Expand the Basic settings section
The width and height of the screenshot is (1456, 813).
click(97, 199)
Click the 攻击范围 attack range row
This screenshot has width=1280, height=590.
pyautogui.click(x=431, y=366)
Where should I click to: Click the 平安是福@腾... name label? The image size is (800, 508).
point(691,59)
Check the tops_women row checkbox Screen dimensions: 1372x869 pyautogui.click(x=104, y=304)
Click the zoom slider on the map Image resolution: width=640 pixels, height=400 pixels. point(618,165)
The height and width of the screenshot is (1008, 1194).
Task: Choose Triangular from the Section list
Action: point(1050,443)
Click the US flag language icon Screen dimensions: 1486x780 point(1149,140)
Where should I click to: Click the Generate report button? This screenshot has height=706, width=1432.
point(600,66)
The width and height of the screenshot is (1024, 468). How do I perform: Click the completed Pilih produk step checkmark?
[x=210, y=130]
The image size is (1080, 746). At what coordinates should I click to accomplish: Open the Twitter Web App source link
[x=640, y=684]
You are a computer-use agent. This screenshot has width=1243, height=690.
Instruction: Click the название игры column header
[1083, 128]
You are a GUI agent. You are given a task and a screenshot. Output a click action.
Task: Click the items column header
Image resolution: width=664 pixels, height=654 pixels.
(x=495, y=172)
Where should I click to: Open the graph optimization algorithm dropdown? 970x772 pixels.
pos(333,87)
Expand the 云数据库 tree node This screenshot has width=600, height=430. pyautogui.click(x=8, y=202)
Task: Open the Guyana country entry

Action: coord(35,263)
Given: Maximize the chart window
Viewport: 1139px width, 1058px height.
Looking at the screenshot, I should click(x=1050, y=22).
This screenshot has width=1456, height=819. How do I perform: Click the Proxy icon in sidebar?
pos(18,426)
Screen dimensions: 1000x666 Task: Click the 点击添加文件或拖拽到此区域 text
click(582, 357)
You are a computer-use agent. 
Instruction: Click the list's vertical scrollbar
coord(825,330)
···
Activity:
Output all of the material exactly as written.

Solved problem:
Expand the Basic settings section
The width and height of the screenshot is (1456, 813).
click(97, 199)
Click the 攻击范围 attack range row
This screenshot has width=1280, height=590.
pyautogui.click(x=431, y=366)
Where should I click to: Click the 平安是福@腾... name label? The image size is (800, 508).
point(691,59)
Check the tops_women row checkbox Screen dimensions: 1372x869 pyautogui.click(x=104, y=304)
Click the zoom slider on the map Image resolution: width=640 pixels, height=400 pixels. point(618,165)
The height and width of the screenshot is (1008, 1194).
Task: Choose Triangular from the Section list
Action: point(1050,443)
Click the US flag language icon Screen dimensions: 1486x780 point(1149,140)
Where should I click to: Click the Generate report button? This screenshot has height=706, width=1432.
point(600,66)
The width and height of the screenshot is (1024, 468). How do I perform: Click the completed Pilih produk step checkmark?
[x=210, y=130]
The image size is (1080, 746). At what coordinates should I click to accomplish: Open the Twitter Web App source link
[x=640, y=684]
You are a computer-use agent. This screenshot has width=1243, height=690.
Instruction: Click the название игры column header
[1083, 128]
You are a GUI agent. You are given a task and a screenshot. Output a click action.
Task: Click the items column header
Image resolution: width=664 pixels, height=654 pixels.
(x=495, y=172)
Where should I click to: Open the graph optimization algorithm dropdown? 970x772 pixels.
pos(333,87)
Expand the 云数据库 tree node This screenshot has width=600, height=430. pyautogui.click(x=8, y=202)
Task: Open the Guyana country entry

Action: coord(35,263)
Given: Maximize the chart window
Viewport: 1139px width, 1058px height.
Looking at the screenshot, I should click(x=1050, y=22).
This screenshot has width=1456, height=819. How do I perform: Click the Proxy icon in sidebar?
pos(18,426)
Screen dimensions: 1000x666 Task: Click the 点击添加文件或拖拽到此区域 text
click(582, 357)
You are a computer-use agent. 
Instruction: Click the list's vertical scrollbar
coord(825,330)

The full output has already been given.